*** Extracted information Section Begins ***
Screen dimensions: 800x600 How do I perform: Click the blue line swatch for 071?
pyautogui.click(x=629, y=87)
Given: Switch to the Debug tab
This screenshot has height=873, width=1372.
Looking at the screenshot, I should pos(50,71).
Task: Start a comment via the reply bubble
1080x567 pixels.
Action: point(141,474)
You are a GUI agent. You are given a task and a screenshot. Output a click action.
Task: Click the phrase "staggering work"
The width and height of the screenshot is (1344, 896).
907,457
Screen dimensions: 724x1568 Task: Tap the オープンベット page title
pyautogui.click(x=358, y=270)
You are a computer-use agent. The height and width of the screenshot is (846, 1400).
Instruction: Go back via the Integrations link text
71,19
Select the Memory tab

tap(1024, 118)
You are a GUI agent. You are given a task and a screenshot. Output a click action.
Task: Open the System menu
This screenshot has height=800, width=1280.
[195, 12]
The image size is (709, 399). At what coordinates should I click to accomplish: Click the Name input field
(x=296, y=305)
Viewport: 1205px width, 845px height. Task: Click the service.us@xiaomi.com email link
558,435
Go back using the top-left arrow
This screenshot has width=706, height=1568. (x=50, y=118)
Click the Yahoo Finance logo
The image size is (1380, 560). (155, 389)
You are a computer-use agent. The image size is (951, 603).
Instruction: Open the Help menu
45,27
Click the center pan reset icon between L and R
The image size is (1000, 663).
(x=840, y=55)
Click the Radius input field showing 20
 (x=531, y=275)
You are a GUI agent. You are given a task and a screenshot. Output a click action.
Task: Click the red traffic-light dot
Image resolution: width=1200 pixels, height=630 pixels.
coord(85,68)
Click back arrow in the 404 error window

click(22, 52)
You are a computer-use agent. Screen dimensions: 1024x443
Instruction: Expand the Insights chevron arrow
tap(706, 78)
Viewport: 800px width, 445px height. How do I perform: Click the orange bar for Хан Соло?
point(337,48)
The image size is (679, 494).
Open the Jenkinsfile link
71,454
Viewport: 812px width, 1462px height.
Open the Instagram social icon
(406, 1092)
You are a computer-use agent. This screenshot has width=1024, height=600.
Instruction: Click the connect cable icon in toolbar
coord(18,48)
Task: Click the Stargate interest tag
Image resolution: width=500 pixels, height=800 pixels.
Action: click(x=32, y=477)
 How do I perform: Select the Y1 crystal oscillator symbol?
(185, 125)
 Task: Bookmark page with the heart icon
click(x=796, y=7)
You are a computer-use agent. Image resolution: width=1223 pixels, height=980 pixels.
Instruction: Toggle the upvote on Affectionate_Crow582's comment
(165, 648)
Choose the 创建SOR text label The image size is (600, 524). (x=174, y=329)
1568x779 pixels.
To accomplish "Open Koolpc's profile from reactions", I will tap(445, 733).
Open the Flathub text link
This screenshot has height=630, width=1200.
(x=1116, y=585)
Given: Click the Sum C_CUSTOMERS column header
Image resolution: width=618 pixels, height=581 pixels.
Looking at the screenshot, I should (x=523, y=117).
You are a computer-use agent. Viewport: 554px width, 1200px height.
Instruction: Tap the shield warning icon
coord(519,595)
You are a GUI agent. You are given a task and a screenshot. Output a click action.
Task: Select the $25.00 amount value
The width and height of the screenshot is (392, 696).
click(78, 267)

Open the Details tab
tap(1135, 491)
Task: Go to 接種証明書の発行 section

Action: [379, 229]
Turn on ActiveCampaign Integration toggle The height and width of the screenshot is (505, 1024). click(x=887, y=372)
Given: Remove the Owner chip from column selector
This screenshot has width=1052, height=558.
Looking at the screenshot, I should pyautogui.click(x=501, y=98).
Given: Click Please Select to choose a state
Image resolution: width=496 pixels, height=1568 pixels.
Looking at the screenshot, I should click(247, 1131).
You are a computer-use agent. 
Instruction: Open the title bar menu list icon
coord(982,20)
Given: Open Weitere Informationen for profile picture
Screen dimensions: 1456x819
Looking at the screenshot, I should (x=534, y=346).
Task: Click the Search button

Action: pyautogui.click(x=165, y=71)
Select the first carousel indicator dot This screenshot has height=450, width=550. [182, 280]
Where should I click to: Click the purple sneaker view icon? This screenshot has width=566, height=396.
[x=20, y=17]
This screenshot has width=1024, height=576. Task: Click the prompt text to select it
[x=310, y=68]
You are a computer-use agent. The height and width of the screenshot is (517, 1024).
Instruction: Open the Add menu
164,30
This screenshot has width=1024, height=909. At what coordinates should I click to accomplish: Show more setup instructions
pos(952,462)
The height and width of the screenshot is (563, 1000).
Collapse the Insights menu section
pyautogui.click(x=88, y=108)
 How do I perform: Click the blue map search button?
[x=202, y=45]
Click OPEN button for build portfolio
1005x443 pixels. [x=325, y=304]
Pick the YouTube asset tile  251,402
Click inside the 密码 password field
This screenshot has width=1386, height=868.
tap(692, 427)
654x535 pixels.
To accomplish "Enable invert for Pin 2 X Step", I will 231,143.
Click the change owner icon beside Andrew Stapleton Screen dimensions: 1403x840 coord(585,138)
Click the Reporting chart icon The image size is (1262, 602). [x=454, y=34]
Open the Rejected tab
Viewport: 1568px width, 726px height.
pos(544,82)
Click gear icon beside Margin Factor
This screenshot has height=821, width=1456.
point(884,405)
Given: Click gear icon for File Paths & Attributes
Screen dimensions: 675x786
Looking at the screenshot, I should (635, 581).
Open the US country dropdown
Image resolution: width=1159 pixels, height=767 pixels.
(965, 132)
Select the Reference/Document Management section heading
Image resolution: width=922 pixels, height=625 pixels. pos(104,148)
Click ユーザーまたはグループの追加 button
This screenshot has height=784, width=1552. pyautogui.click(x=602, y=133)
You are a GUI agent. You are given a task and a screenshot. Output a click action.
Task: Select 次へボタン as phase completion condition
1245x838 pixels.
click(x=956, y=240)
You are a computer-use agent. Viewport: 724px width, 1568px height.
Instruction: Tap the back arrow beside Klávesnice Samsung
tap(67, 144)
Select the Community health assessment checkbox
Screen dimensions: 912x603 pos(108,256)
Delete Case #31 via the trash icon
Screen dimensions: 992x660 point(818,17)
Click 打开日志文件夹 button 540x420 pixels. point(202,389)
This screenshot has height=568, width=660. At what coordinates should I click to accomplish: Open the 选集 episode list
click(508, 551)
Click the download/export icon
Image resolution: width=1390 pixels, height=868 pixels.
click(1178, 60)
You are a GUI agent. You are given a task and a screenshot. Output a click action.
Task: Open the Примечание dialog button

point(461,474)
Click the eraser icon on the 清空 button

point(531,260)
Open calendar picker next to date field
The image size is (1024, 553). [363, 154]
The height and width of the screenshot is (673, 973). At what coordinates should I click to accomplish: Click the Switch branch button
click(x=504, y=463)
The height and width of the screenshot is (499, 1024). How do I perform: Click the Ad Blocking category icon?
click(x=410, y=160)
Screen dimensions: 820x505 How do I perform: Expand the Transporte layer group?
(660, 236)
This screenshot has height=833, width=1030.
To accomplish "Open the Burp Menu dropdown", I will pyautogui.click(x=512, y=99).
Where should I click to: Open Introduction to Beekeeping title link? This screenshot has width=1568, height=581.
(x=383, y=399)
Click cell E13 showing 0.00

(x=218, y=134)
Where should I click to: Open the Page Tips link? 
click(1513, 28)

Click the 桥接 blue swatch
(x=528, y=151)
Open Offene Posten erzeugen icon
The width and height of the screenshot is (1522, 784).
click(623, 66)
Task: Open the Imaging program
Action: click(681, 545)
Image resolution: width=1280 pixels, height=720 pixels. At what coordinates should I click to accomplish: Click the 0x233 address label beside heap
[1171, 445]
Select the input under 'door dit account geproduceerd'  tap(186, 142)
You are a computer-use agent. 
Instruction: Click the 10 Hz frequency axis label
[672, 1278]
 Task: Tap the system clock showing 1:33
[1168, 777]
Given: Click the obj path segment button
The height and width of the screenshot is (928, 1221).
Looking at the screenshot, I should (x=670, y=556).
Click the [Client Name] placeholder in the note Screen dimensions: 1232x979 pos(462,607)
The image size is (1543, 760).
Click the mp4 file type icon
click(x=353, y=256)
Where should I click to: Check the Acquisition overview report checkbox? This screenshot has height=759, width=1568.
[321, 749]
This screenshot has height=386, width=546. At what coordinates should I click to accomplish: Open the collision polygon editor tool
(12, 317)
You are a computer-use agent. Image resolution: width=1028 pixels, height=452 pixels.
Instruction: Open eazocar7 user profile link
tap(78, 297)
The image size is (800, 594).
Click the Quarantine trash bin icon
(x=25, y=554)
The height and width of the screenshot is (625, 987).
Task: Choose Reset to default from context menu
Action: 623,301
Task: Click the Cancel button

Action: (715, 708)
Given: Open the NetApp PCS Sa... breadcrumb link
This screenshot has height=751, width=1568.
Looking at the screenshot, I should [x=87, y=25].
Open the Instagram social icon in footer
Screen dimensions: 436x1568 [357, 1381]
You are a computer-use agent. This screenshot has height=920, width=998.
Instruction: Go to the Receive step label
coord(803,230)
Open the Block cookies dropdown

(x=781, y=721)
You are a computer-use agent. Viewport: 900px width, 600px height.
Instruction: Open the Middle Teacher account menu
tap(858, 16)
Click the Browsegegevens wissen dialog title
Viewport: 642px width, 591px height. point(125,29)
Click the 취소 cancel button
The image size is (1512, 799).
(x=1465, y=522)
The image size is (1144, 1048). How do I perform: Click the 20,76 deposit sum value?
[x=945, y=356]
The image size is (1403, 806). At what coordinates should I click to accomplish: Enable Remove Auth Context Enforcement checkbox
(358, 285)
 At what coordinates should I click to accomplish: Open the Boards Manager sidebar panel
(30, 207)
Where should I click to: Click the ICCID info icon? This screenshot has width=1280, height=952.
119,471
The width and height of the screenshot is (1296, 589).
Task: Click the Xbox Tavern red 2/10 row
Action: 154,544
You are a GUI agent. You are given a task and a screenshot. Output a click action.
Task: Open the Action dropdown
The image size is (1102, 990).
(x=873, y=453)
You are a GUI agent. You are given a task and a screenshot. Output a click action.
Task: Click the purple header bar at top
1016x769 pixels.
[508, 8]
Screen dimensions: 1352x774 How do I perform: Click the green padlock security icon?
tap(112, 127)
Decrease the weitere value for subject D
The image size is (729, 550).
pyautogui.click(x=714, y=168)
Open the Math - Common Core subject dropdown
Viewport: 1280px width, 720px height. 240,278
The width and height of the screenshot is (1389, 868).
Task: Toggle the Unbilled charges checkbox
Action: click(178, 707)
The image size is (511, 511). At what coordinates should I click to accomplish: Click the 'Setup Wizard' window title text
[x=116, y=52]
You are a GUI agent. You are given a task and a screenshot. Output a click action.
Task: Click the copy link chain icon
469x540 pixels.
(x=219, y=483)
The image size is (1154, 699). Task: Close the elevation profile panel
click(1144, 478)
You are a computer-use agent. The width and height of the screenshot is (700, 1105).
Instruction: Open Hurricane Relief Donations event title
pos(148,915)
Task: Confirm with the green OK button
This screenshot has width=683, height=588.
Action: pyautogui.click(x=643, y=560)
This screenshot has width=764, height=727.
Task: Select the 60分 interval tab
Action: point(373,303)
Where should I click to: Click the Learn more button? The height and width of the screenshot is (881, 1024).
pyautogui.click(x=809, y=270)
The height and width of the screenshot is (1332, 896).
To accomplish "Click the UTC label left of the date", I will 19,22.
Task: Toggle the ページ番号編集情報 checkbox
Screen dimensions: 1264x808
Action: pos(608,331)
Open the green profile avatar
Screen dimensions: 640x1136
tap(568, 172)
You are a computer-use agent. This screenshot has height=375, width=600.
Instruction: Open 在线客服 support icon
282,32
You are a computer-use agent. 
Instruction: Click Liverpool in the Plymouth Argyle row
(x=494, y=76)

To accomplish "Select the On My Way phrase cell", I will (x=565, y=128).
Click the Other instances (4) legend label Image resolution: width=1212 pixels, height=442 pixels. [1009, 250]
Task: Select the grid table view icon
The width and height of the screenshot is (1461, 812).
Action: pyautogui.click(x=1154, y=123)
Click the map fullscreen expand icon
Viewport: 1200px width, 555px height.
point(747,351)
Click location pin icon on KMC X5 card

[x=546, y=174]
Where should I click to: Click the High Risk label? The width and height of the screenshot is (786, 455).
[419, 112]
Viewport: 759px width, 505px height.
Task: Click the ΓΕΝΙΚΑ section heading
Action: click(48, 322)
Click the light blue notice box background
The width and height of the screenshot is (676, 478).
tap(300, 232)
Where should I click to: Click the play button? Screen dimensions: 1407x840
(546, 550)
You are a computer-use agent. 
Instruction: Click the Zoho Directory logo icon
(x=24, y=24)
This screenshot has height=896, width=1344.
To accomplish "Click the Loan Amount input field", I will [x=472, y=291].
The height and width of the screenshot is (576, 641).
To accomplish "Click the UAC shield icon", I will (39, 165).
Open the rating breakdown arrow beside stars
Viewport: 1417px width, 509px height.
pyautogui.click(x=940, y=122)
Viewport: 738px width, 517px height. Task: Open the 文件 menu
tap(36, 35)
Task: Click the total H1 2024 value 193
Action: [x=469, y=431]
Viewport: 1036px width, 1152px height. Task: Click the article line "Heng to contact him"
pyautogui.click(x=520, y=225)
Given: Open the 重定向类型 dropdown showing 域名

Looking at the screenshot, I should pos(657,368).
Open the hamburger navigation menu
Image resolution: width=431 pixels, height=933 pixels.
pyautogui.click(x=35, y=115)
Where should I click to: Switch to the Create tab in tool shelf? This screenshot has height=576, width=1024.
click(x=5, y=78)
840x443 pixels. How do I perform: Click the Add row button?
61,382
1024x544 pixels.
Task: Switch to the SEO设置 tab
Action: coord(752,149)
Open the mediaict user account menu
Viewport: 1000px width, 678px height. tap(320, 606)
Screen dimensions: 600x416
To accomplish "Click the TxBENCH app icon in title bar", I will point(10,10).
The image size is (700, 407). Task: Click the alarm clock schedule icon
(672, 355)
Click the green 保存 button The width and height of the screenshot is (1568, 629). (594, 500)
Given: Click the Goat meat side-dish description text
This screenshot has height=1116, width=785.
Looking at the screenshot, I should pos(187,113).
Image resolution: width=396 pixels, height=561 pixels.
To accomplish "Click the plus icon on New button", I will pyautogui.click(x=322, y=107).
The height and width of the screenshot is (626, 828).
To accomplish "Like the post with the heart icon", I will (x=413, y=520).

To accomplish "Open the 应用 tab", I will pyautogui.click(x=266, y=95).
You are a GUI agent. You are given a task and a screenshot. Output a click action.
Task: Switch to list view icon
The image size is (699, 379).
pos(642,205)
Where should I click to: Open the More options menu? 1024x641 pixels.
*** Extracted information Section Ends ***
> Your instructions: Both end lines included, restate word for word the lines above from the line with "The image size is (511, 511)." to the line with "Task: Select the grid table view icon", and nothing else.

> Your solution:
The image size is (511, 511). At what coordinates should I click to accomplish: Click the 'Setup Wizard' window title text
[x=116, y=52]
You are a GUI agent. You are given a task and a screenshot. Output a click action.
Task: Click the copy link chain icon
469x540 pixels.
(x=219, y=483)
The image size is (1154, 699). Task: Close the elevation profile panel
click(1144, 478)
You are a computer-use agent. The width and height of the screenshot is (700, 1105).
Instruction: Open Hurricane Relief Donations event title
pos(148,915)
Task: Confirm with the green OK button
This screenshot has width=683, height=588.
Action: pyautogui.click(x=643, y=560)
This screenshot has width=764, height=727.
Task: Select the 60分 interval tab
Action: point(373,303)
Where should I click to: Click the Learn more button? The height and width of the screenshot is (881, 1024).
pyautogui.click(x=809, y=270)
The height and width of the screenshot is (1332, 896).
To accomplish "Click the UTC label left of the date", I will 19,22.
Task: Toggle the ページ番号編集情報 checkbox
Screen dimensions: 1264x808
Action: pos(608,331)
Open the green profile avatar
Screen dimensions: 640x1136
tap(568, 172)
You are a computer-use agent. This screenshot has height=375, width=600.
Instruction: Open 在线客服 support icon
282,32
You are a computer-use agent. 
Instruction: Click Liverpool in the Plymouth Argyle row
(x=494, y=76)

To accomplish "Select the On My Way phrase cell", I will (x=565, y=128).
Click the Other instances (4) legend label Image resolution: width=1212 pixels, height=442 pixels. [1009, 250]
Task: Select the grid table view icon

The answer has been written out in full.